About this exercise: Beginning at the line containing "Task: Click the Try this API button", repeat each line below exactly up to and including the line containing "You are a computer-use". Do not repeat the pictures.

== Records shown

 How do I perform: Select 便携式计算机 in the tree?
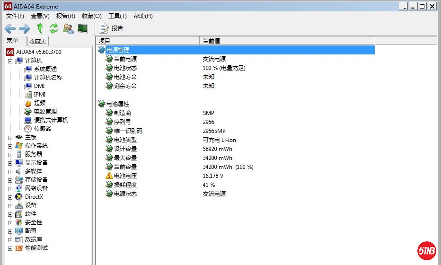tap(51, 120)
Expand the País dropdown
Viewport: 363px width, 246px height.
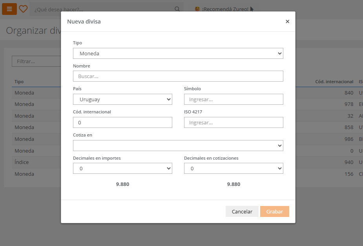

====
== Records shown

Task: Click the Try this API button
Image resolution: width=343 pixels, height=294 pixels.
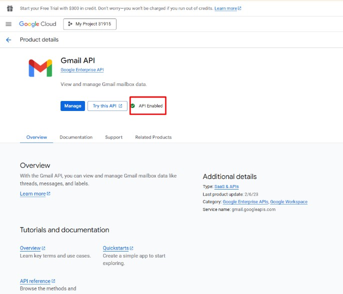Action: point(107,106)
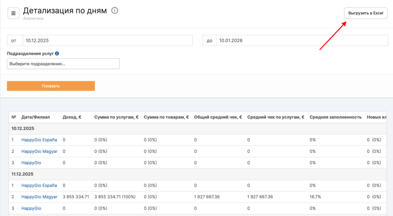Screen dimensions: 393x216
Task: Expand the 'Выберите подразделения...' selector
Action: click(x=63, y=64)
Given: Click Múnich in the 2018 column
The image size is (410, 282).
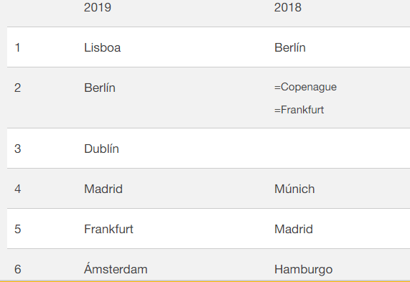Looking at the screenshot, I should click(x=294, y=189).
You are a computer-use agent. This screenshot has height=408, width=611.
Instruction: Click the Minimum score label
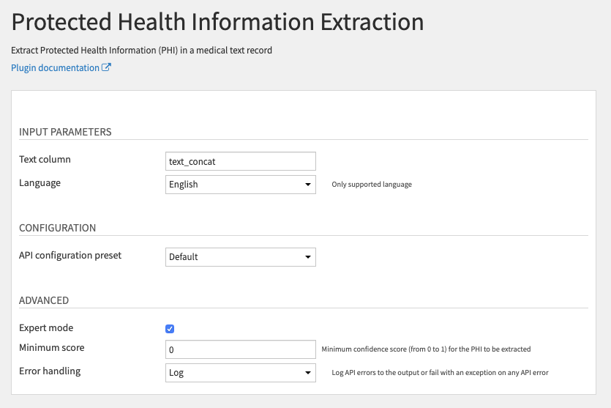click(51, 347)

====

Answer area:
Task: Click the Try this API button
Image resolution: width=343 pixels, height=294 pixels.
Action: point(107,106)
Screen dimensions: 393x216
Task: Expand the 'Выберите подразделения...' selector
Action: click(x=63, y=64)
Given: Click Múnich in the 2018 column
The image size is (410, 282).
Looking at the screenshot, I should click(x=294, y=189).
You are a computer-use agent. This screenshot has height=408, width=611.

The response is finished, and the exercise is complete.